Gary Shilling expects a hard landing in China
Gary Shilling sees a hard landing in China as they try to deal with the bad debt problem there. But note, when he says ‘hard landing’, he says this would "knock their growth rate in half." That’s still almost 5% annualised GDP growth.
Video below
Also see the following series of articles on Bloomberg for more on his thinking:
- Why China’s Heading for a Hard Landing, Part 1: A. Gary Shilling
- Why China’s Heading for a Hard Landing, Part 2: A. Gary Shilling
- Why China’s Heading for a Hard Landing, Part 3: A. Gary Shilling
- Shilling: China Heading for a Hard Landing, Pt. 4
- Why China’s Heading for a Hard Landing, Part 5: A. Gary Shilling
I think he is wrong about reserves restrictions. Yes if used inefficiently they are not good but if used well they can be effective. If banks who made excessive home loans had their reserves depleted repeatedly for making loans then they would find it impossible to lend. Though if used with interest rates they can be even more effective rather than allowing interest rates alone to define investments. It did not work for Ireland or Spain. If the central bank wants to restrict inflation then it should raise raise a fraction but also demand reserves from banks that are lending excessively to a over heated sector of the economy. That way it does not penalise those banks that are lending for long term industrial investment.

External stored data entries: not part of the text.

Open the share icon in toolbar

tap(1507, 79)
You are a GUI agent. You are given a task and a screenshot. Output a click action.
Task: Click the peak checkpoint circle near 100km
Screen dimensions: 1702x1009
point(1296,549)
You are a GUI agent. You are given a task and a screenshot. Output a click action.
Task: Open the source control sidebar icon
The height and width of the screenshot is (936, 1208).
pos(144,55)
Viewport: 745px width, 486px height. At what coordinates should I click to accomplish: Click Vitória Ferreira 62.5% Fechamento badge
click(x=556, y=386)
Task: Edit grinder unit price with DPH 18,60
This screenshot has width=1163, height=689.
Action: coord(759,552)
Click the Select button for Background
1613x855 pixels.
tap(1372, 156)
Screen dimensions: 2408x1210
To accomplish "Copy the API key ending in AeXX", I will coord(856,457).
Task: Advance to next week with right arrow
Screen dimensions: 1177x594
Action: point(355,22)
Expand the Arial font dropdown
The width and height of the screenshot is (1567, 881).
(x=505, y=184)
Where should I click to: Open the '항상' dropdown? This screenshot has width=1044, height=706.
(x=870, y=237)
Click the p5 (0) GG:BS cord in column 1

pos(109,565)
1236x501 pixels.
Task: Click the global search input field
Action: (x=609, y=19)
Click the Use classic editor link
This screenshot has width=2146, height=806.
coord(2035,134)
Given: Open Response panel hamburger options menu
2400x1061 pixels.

China’s trying to restrain credit growth by credit rationing rather than by properly setting the price of money (interest rates are clearly 3 or 4% too low in China)
People on the ground (e.g. Michael Pettis) note that the rationing is causing banks to lend only to those they see as no risk – i.e. the state owned enterprises. They’re not using the credit for useful things, but the banks don’t care. Small and medium businesses (the lifeblood of a productive economy) are losing out and being starved of credit and pushed into bankruptcy.